CONSIGNE ->
Mets toutes les lignes ci-dessous sous la forme d'une liste JSON de chaînes, à raison d'une chaîne par ligne. Omets les lignes vides.

Entrées de position des éléments ->
§

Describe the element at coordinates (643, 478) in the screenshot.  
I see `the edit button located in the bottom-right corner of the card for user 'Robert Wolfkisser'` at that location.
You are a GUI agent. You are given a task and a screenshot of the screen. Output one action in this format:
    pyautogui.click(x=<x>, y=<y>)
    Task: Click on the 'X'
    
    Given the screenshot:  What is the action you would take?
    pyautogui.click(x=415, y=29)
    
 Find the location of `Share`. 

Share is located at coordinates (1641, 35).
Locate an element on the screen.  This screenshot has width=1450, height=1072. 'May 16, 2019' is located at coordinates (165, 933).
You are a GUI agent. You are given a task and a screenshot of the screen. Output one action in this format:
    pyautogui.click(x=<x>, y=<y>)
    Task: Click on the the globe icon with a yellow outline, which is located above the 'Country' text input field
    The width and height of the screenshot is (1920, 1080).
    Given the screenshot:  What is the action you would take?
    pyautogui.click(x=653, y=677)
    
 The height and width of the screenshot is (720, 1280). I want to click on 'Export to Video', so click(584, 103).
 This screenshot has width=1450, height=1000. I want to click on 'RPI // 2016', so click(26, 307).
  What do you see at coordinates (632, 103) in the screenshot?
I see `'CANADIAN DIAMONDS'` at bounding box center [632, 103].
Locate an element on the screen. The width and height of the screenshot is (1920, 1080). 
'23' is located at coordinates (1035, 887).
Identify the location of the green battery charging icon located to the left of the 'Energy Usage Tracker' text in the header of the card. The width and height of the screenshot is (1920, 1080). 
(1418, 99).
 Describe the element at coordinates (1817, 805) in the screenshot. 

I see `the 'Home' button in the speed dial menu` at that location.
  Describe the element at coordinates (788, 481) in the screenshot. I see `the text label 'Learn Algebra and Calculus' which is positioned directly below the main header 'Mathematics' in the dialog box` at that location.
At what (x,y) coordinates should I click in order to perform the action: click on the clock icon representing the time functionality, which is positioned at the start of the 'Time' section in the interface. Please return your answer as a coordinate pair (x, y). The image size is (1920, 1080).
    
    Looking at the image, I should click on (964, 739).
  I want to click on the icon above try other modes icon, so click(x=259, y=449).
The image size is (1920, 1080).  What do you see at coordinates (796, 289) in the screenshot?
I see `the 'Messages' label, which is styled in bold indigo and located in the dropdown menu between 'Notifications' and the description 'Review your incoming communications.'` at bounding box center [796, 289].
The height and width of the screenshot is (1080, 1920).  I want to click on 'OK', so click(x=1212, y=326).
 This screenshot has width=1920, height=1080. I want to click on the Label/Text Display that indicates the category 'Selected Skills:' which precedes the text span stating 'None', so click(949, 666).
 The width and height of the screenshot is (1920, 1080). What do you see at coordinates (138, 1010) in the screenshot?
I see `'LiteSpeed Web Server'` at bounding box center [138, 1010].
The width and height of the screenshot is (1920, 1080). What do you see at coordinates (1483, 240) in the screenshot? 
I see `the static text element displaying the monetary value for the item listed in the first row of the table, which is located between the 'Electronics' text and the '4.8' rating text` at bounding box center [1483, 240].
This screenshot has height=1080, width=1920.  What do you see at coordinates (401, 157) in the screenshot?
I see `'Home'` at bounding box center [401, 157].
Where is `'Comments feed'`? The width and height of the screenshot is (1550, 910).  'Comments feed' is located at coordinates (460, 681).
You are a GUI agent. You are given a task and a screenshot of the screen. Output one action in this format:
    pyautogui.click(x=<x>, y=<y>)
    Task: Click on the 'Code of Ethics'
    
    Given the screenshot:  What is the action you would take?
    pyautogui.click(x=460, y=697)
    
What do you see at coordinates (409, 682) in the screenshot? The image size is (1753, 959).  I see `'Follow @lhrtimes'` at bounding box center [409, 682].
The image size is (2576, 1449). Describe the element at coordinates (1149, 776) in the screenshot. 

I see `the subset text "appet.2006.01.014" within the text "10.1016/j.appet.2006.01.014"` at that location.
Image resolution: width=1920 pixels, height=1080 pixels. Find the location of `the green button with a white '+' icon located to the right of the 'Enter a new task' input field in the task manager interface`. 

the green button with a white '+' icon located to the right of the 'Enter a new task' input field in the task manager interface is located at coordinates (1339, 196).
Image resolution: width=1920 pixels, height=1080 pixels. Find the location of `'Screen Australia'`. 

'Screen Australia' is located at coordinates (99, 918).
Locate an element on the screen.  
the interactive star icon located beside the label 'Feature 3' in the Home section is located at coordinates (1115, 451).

§

CORRIGÉ ->
[
  "Describe the element at coordinates (643, 478) in the screenshot.  ",
  "I see `the edit button located in the bottom-right corner of the card for user 'Robert Wolfkisser'` at that location.",
  "You are a GUI agent. You are given a task and a screenshot of the screen. Output one action in this format:",
  "    pyautogui.click(x=<x>, y=<y>)",
  "    Task: Click on the 'X'",
  "    Given the screenshot:  What is the action you would take?",
  "    pyautogui.click(x=415, y=29)",
  " Find the location of `Share`. ",
  "Share is located at coordinates (1641, 35).",
  "Locate an element on the screen.  This screenshot has width=1450, height=1072. 'May 16, 2019' is located at coordinates (165, 933).",
  "You are a GUI agent. You are given a task and a screenshot of the screen. Output one action in this format:",
  "    pyautogui.click(x=<x>, y=<y>)",
  "    Task: Click on the the globe icon with a yellow outline, which is located above the 'Country' text input field",
  "    The width and height of the screenshot is (1920, 1080).",
  "    Given the screenshot:  What is the action you would take?",
  "    pyautogui.click(x=653, y=677)",
  " The height and width of the screenshot is (720, 1280). I want to click on 'Export to Video', so click(584, 103).",
  " This screenshot has width=1450, height=1000. I want to click on 'RPI // 2016', so click(26, 307).",
  "  What do you see at coordinates (632, 103) in the screenshot?",
  "I see `'CANADIAN DIAMONDS'` at bounding box center [632, 103].",
  "Locate an element on the screen. The width and height of the screenshot is (1920, 1080). ",
  "'23' is located at coordinates (1035, 887).",
  "Identify the location of the green battery charging icon located to the left of the 'Energy Usage Tracker' text in the header of the card. The width and height of the screenshot is (1920, 1080). ",
  "(1418, 99).",
  " Describe the element at coordinates (1817, 805) in the screenshot. ",
  "I see `the 'Home' button in the speed dial menu` at that location.",
  "  Describe the element at coordinates (788, 481) in the screenshot. I see `the text label 'Learn Algebra and Calculus' which is positioned directly below the main header 'Mathematics' in the dialog box` at that location.",
  "At what (x,y) coordinates should I click in order to perform the action: click on the clock icon representing the time functionality, which is positioned at the start of the 'Time' section in the interface. Please return your answer as a coordinate pair (x, y). The image size is (1920, 1080).",
  "    Looking at the image, I should click on (964, 739).",
  "  I want to click on the icon above try other modes icon, so click(x=259, y=449).",
  "The image size is (1920, 1080).  What do you see at coordinates (796, 289) in the screenshot?",
  "I see `the 'Messages' label, which is styled in bold indigo and located in the dropdown menu between 'Notifications' and the description 'Review your incoming communications.'` at bounding box center [796, 289].",
  "The height and width of the screenshot is (1080, 1920).  I want to click on 'OK', so click(x=1212, y=326).",
  " This screenshot has width=1920, height=1080. I want to click on the Label/Text Display that indicates the category 'Selected Skills:' which precedes the text span stating 'None', so click(949, 666).",
  " The width and height of the screenshot is (1920, 1080). What do you see at coordinates (138, 1010) in the screenshot?",
  "I see `'LiteSpeed Web Server'` at bounding box center [138, 1010].",
  "The width and height of the screenshot is (1920, 1080). What do you see at coordinates (1483, 240) in the screenshot? ",
  "I see `the static text element displaying the monetary value for the item listed in the first row of the table, which is located between the 'Electronics' text and the '4.8' rating text` at bounding box center [1483, 240].",
  "This screenshot has height=1080, width=1920.  What do you see at coordinates (401, 157) in the screenshot?",
  "I see `'Home'` at bounding box center [401, 157].",
  "Where is `'Comments feed'`? The width and height of the screenshot is (1550, 910).  'Comments feed' is located at coordinates (460, 681).",
  "You are a GUI agent. You are given a task and a screenshot of the screen. Output one action in this format:",
  "    pyautogui.click(x=<x>, y=<y>)",
  "    Task: Click on the 'Code of Ethics'",
  "    Given the screenshot:  What is the action you would take?",
  "    pyautogui.click(x=460, y=697)",
  "What do you see at coordinates (409, 682) in the screenshot? The image size is (1753, 959).  I see `'Follow @lhrtimes'` at bounding box center [409, 682].",
  "The image size is (2576, 1449). Describe the element at coordinates (1149, 776) in the screenshot. ",
  "I see `the subset text \"appet.2006.01.014\" within the text \"10.1016/j.appet.2006.01.014\"` at that location.",
  "Image resolution: width=1920 pixels, height=1080 pixels. Find the location of `the green button with a white '+' icon located to the right of the 'Enter a new task' input field in the task manager interface`. ",
  "the green button with a white '+' icon located to the right of the 'Enter a new task' input field in the task manager interface is located at coordinates (1339, 196).",
  "Image resolution: width=1920 pixels, height=1080 pixels. Find the location of `'Screen Australia'`. ",
  "'Screen Australia' is located at coordinates (99, 918).",
  "Locate an element on the screen.  ",
  "the interactive star icon located beside the label 'Feature 3' in the Home section is located at coordinates (1115, 451)."
]